ITEMS:
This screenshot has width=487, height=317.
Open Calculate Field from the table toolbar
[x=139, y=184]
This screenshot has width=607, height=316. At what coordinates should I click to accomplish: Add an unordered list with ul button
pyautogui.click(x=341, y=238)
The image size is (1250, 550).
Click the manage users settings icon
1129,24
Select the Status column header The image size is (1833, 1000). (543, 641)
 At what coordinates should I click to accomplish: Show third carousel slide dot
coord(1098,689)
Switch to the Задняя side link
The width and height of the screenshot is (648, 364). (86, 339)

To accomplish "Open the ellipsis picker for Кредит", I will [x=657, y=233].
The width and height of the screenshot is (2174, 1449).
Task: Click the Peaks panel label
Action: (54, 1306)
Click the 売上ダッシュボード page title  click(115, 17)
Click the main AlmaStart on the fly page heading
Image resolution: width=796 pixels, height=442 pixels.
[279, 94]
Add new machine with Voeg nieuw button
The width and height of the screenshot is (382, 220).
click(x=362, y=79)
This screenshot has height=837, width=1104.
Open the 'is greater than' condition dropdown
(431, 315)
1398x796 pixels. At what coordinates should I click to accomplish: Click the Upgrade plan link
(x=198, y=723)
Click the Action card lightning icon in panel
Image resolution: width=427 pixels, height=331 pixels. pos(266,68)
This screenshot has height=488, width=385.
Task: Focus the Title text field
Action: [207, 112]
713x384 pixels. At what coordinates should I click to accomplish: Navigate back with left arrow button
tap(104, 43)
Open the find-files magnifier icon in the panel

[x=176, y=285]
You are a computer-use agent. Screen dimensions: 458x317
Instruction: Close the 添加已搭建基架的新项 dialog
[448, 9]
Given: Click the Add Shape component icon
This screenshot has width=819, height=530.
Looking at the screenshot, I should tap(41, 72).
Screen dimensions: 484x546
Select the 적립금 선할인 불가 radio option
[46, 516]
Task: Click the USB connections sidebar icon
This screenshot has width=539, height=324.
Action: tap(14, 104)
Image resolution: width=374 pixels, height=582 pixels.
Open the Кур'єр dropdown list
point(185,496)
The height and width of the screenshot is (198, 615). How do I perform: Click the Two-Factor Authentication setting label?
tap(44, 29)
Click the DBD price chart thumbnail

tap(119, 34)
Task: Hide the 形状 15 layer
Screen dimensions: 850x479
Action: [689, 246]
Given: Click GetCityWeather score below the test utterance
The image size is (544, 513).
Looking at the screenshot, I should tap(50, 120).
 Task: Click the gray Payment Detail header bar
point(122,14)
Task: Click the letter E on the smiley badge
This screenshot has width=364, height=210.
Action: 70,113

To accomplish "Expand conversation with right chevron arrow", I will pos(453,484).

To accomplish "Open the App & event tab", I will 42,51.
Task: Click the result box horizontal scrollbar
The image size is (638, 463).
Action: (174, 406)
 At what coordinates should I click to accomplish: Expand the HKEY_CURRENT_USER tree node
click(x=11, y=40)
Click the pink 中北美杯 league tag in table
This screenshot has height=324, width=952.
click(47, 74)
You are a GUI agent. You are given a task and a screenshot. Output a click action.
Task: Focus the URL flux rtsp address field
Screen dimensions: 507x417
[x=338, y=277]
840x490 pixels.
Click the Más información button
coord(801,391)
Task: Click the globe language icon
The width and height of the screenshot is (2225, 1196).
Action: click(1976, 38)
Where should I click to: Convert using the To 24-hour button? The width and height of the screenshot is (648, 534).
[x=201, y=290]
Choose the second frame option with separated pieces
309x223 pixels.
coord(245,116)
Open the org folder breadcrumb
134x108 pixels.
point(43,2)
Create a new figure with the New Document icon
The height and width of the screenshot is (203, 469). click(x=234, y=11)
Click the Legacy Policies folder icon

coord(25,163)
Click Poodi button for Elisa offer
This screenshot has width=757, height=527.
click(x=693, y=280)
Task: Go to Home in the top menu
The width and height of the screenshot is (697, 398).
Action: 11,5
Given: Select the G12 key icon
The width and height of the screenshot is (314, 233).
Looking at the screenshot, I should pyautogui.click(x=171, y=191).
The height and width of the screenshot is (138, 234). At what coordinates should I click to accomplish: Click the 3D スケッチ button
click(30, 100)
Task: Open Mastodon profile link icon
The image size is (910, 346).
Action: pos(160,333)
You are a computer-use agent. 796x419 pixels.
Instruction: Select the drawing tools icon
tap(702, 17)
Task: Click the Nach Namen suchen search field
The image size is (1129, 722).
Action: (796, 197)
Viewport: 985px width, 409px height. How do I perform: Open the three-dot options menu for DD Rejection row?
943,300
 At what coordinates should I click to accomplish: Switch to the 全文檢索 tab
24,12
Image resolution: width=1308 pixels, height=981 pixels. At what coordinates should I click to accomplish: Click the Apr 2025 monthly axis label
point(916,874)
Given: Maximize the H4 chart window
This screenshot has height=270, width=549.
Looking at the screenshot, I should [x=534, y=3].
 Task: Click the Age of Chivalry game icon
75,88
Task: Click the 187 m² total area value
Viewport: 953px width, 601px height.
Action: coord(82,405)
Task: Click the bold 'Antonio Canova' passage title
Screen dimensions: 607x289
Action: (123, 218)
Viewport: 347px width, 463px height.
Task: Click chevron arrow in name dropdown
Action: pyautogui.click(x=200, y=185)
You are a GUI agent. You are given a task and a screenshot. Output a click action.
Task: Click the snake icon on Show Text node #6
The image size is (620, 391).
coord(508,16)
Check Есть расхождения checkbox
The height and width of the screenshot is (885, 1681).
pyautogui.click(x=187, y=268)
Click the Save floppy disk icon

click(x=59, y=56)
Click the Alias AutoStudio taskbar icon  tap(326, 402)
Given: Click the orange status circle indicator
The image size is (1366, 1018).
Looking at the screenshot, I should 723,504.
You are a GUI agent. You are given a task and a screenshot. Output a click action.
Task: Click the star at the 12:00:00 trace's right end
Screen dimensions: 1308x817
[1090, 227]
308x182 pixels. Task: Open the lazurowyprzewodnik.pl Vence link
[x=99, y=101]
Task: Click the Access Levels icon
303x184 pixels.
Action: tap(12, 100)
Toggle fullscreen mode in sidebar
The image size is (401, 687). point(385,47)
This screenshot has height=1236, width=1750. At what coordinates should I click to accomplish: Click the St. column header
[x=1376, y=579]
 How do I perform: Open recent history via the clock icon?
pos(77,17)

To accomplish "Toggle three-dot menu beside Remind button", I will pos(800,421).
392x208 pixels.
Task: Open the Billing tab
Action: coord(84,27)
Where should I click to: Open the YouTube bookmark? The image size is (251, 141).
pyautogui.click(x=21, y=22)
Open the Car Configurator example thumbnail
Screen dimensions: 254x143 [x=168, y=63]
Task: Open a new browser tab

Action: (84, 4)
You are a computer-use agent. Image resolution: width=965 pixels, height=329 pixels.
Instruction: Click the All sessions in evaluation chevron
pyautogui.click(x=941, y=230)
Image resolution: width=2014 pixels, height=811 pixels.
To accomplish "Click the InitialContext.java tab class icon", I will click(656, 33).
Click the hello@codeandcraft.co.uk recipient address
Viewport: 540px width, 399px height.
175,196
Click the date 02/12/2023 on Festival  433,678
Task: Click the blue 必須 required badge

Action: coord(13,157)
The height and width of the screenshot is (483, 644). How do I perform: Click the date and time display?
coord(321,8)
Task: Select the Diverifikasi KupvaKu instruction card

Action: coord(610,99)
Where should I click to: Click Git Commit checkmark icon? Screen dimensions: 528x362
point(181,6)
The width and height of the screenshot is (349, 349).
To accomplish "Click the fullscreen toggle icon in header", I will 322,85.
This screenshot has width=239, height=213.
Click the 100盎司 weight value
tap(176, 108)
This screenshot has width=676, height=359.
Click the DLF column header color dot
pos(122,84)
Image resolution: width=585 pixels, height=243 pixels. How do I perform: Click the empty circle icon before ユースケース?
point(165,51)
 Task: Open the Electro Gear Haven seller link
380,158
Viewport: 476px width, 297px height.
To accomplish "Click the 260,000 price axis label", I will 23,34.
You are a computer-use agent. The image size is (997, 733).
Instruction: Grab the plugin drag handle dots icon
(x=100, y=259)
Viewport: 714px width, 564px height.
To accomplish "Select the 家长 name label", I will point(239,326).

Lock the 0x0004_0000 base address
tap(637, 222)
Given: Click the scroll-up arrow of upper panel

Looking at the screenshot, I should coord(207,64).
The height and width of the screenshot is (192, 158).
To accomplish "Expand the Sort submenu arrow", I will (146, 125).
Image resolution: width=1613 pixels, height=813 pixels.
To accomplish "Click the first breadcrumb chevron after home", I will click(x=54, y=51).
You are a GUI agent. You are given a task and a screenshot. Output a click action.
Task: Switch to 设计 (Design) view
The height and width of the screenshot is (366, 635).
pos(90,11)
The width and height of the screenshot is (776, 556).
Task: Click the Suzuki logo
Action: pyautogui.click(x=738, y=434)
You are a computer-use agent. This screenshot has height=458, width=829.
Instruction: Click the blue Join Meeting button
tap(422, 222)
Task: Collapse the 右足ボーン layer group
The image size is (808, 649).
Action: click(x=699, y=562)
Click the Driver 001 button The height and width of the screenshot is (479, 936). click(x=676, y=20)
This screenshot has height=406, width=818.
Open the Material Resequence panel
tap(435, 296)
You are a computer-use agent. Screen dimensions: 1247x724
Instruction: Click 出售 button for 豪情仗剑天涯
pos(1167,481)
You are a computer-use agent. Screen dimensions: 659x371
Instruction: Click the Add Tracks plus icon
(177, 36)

AIM OF THE TASK: Reproduce the material from the line containing "Click the Alias" through the line containing "Looking at the screenshot, I should 723,504.", including both of those lines, with nothing changed.

TASK RESULT:
Click the Alias AutoStudio taskbar icon  tap(326, 402)
Given: Click the orange status circle indicator
The image size is (1366, 1018).
Looking at the screenshot, I should 723,504.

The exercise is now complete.